'Leaving Neverland' Director Dan Reed has responded to criticism from Michael Jackson's family following the two-part documentary's weekend Sundance premiere.
In a statement obtained by The Hollywood Reporter, the Jackson estate said:
"The film takes uncorroborated allegations that supposedly happened 20 years ago and treats them as fact," the statement read.
"Michael always turned the other cheek, and we have always turned the other cheek when people have gone after members of our family — that is the Jackson way.
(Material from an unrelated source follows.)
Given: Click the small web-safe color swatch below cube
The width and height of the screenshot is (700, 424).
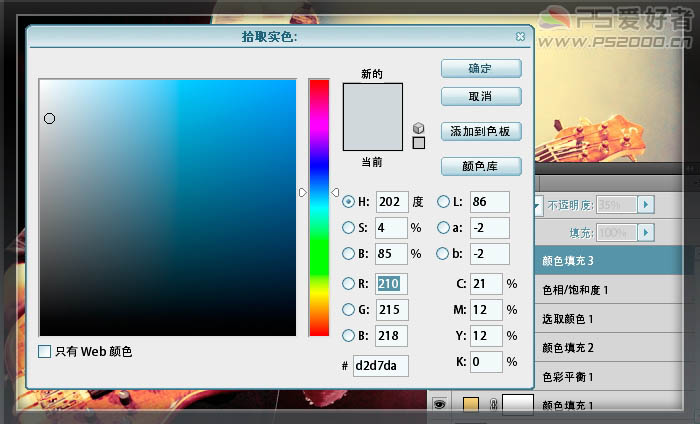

But we can't just stand by while this public lynching goes on. … Michael is not here to defend himself, otherwise, these allegations would not have been made."
But Reed is standing by his documentary, dismissing their claims.
"It is a four-hour documentary by an experienced documentarian with a long track record in investigation and telling complex stories, and this is a complex story," Reed told THR.
"So I'd say it's beyond doubt a documentary. Anyone with any knowledge of that form would recognize a documentary. A four-hour piece, is that a tabloid? I didn't characterize Jackson at all in the film — I think if you watch it you'll have noticed that it's a story about these two families and Jackson is an element of that story. But I don't seek to characterize him at all. I don't comment on Jackson. It's not a film about Michael. ... The film itself is an account of sexual abuse, how sexual abuse happens and then how the consequences play out later in life."
The film reportedly follows two adult accusers — Wade Robson and James Safechuck who detail their alleged relationships and abuse and the hands of Jackson.
"They have a very precious asset to protect," Reed says.
"Every time a song plays, a cash register goes 'ka-ching.' It doesn't surprise me that they've come out fighting in defense of their asset."
HBO will be premiering the doc in March premiere.